The health ministry of Uzbekistan, in a statement, said that the children who died had consumed cough syrup Doc-1 Max – manufactured by Noida-based Marion Biotech.
India has launched a probe into the matter and the manufacturing of the cough syrup has been halted at the Noida unit of the pharmaceutical company until the samples are tested.

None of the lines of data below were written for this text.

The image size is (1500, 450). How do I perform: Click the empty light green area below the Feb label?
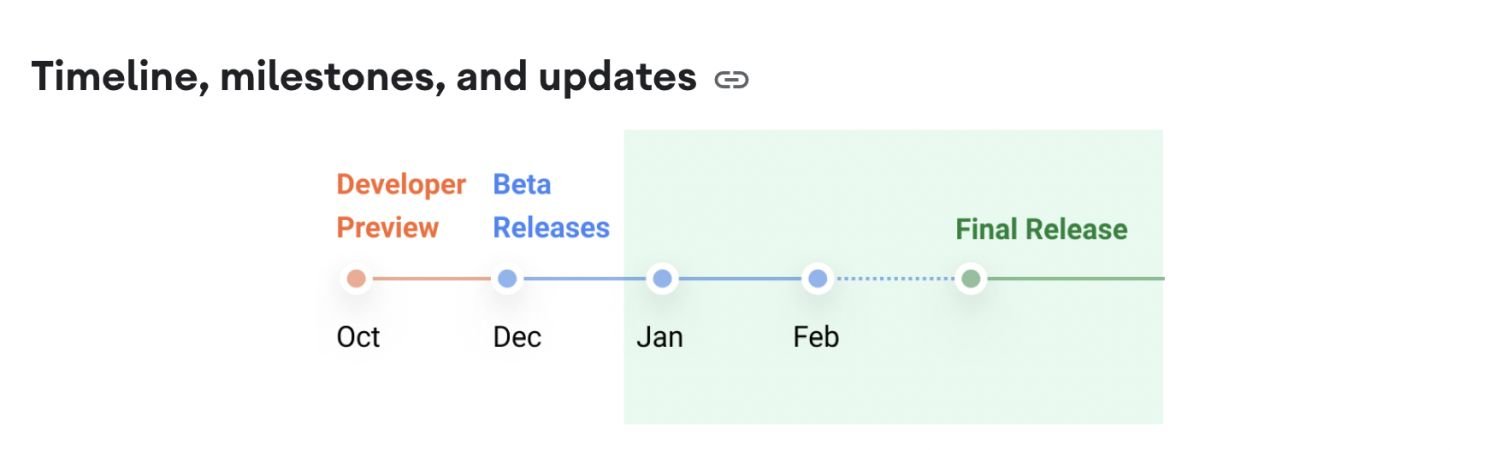point(816,390)
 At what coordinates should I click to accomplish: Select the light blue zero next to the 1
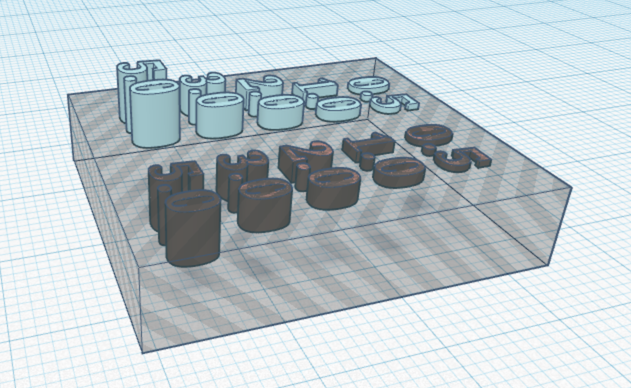tap(338, 109)
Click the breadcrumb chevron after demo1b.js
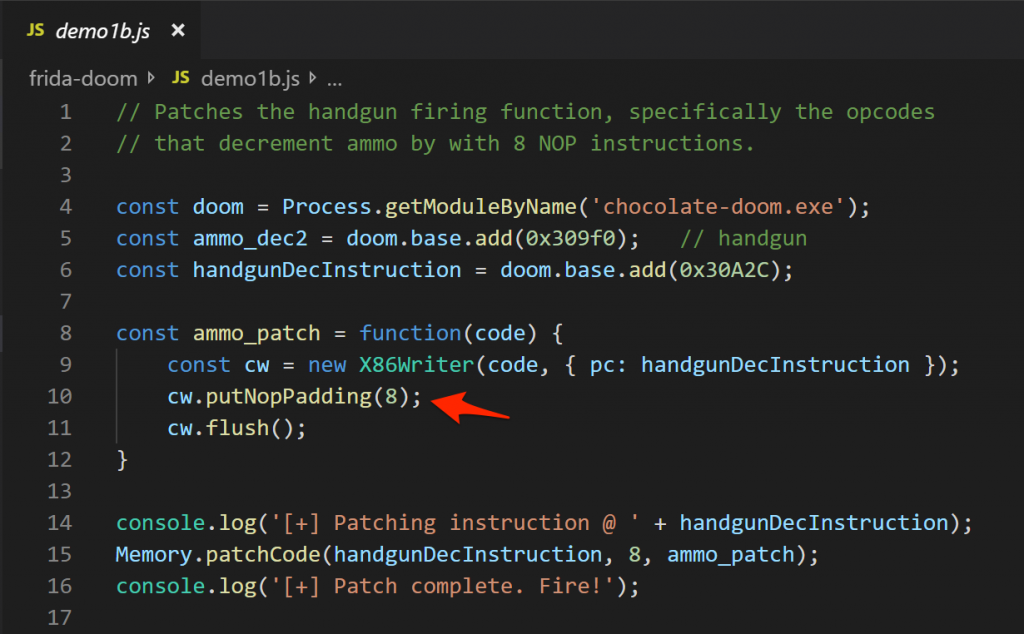1024x634 pixels. [311, 77]
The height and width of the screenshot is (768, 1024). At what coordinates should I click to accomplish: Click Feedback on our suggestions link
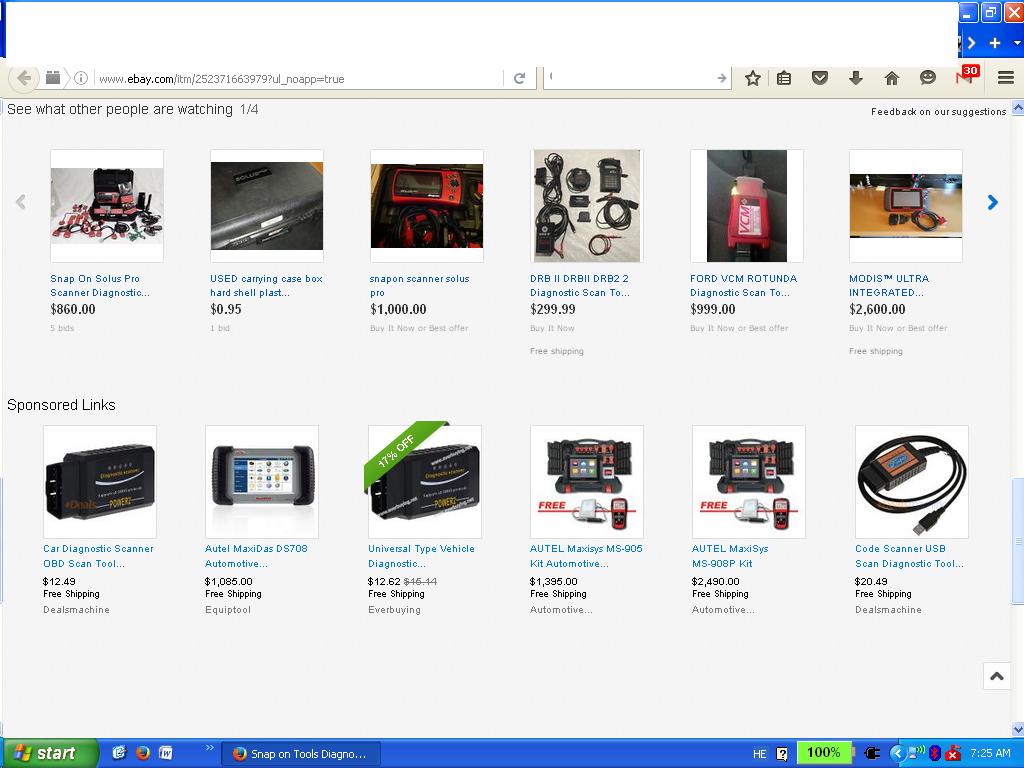[938, 112]
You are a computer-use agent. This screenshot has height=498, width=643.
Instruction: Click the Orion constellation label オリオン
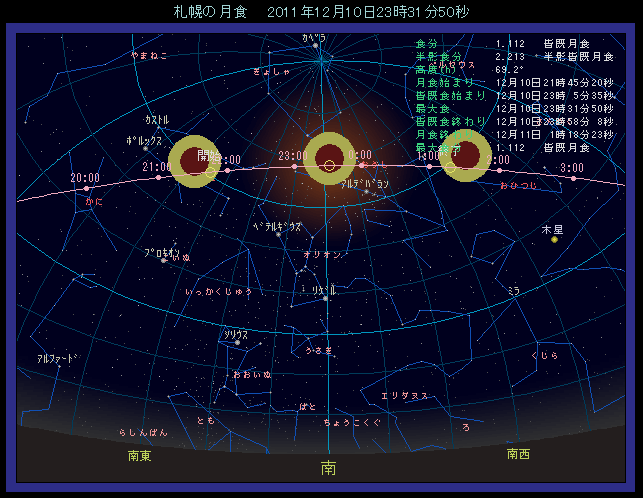(325, 255)
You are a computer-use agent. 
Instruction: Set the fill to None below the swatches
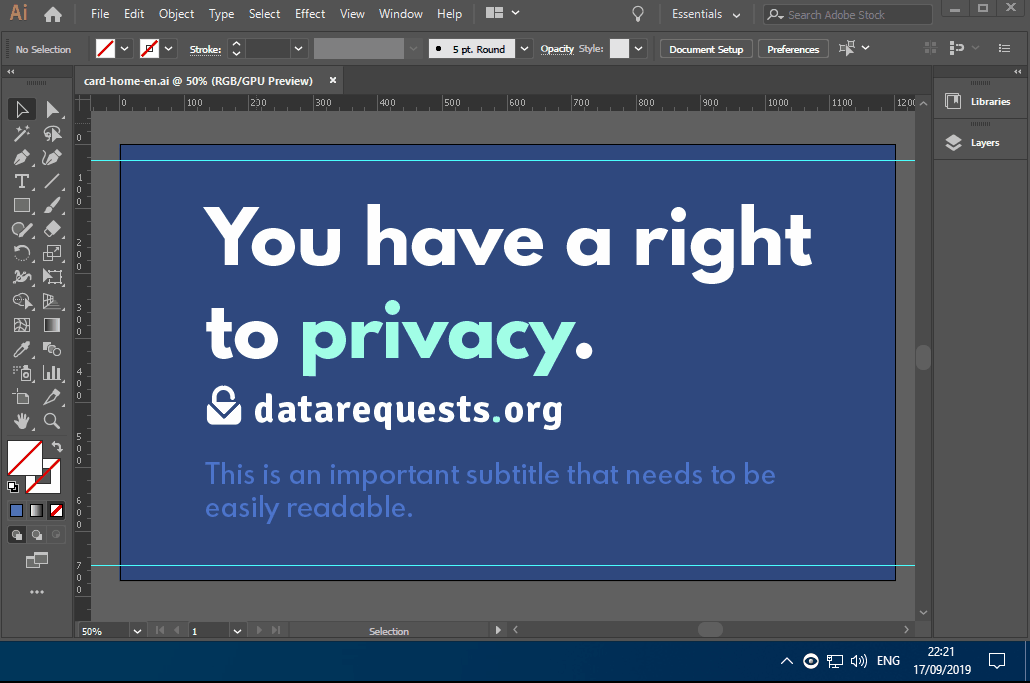[56, 510]
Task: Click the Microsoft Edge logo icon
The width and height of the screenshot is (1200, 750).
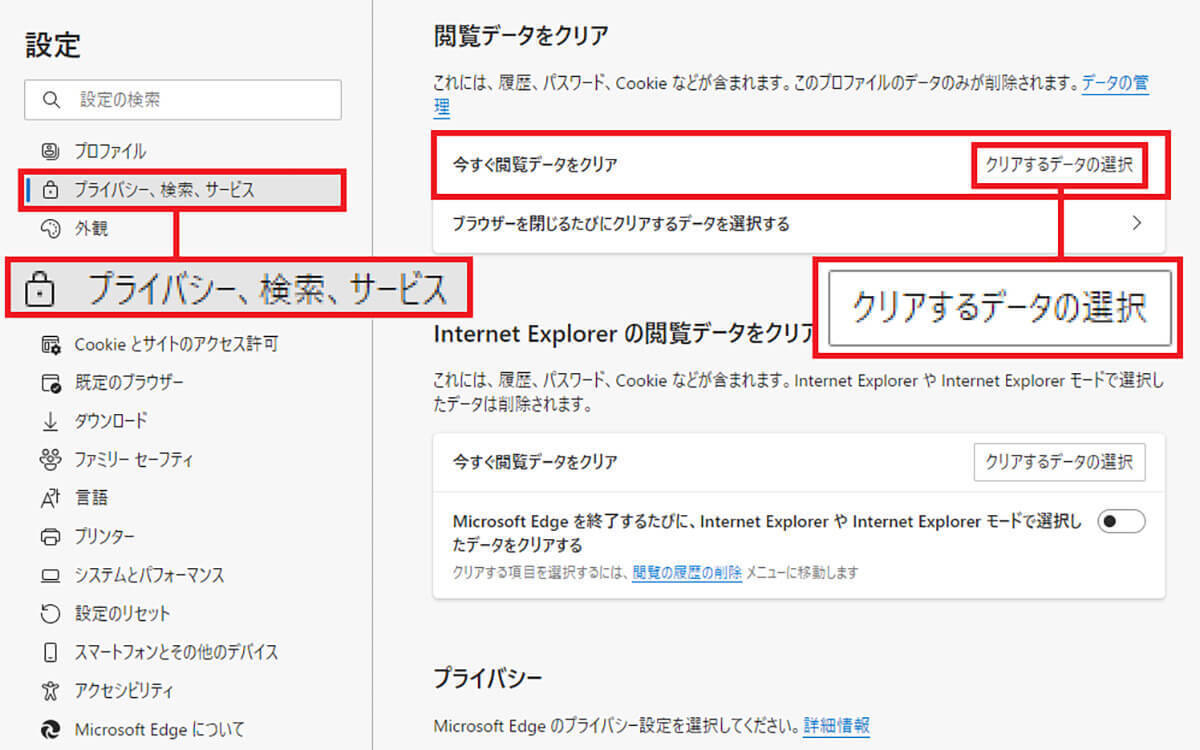Action: (50, 729)
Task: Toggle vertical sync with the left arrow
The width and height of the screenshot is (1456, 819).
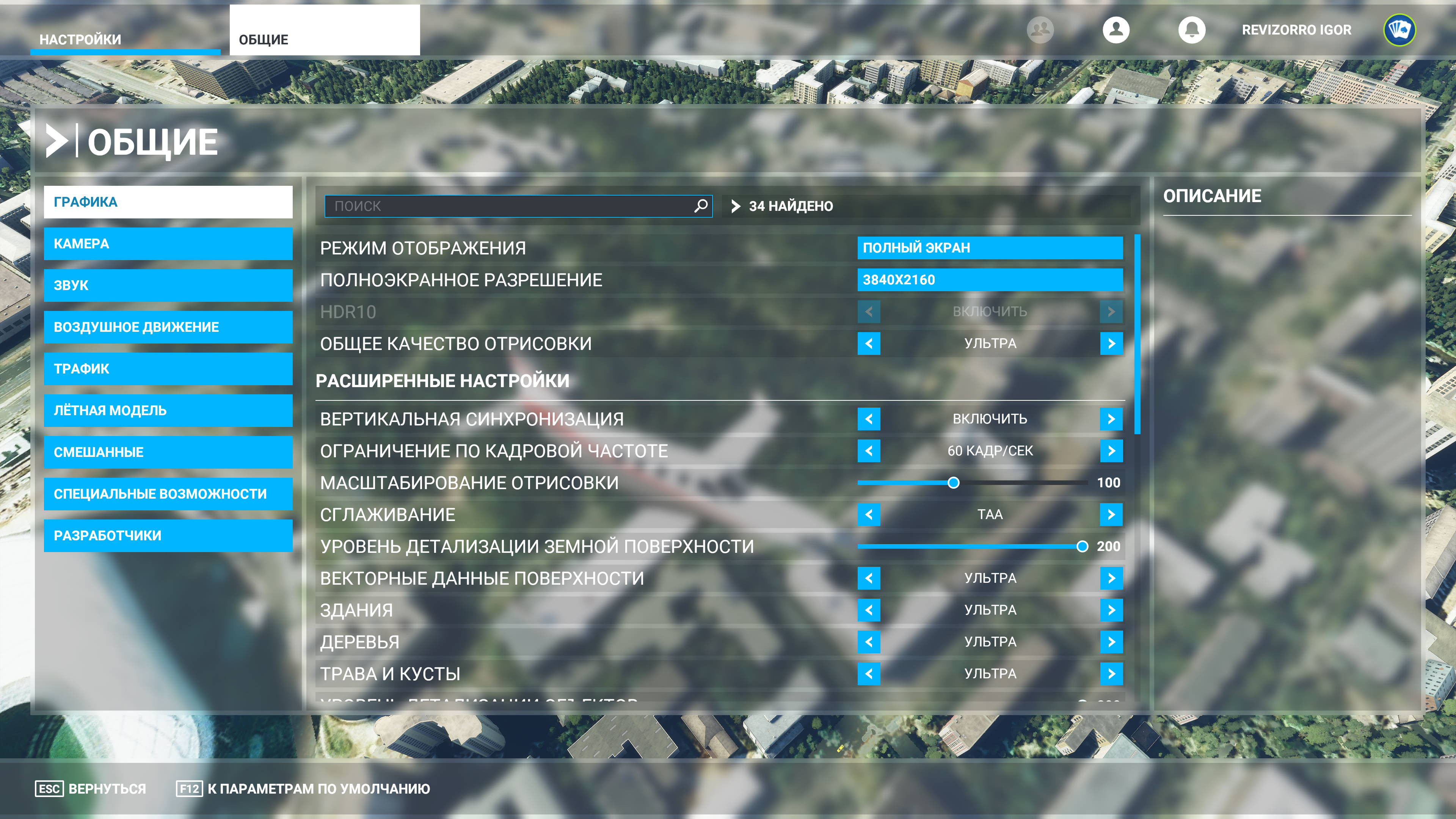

According to the Uzbekistan’s health ministry, the laboratory tests of a batch of syrups found “the presence of ethylene glycol”, a toxic substance.
It also said the syrup was given to children at home without a doctor’s prescription, either by their parents or on the advice of pharmacists, with doses that exceeded the standard dose for children.
It was found that the children, before being hospitalised, took this syrup at home for 2-7 days, in doses of 2.5 to 5 ml three to four times a day, which exceeds the standard dose, the ministry said.
The syrup was used by the parents as an anti-cold remedy.
After the deaths of 18 children, Doc-1 Max tablets and syrups have been withdrawn from all pharmacies in the country, the statement said, adding that seven employees were sacked because they failed to analyse the situation in time and take steps.
A joint inquiry is being conducted by the teams of Central Drugs Standard Control Organisation (CDSCO – north zone) and Uttar Pradesh Drugs Controlling and Licensing Authority.
A casualty assessment report has also been sought from Uzbekistan.
Marion Biotech said samples of the cough syrup have been collected from its manufacturing unit and that they are now waiting for the test report.
“The government is conducting an inquiry. We will take action as per their report, for now, the manufacturing has stopped,” said Hasan Raza, Marion Biotech Pharma Company legal head
This is the second time in a year that India-manufactured cough syrups have come under the scanner.
Earlier this year, deaths of 70 children in Gambia were linked to cough syrups manufactured by Haryana-based Maiden Pharmaceuticals.
The Central Drugs Standard Control Organisation had in October shut its unit in Sonepat for violation of manufacturing standards.
The WHO had earlier said that laboratory analysis of Maiden cough syrup had confirmed “unacceptable” amounts of diethylene glycol and ethylene glycol, which can be toxic and lead to acute kidney injury.
Responding to WHO, Drugs Controller General, VG Somani, had said that tests on samples of Maiden’s products at government laboratories had “been found to be complying with specifications” and no toxic substance was detected in them.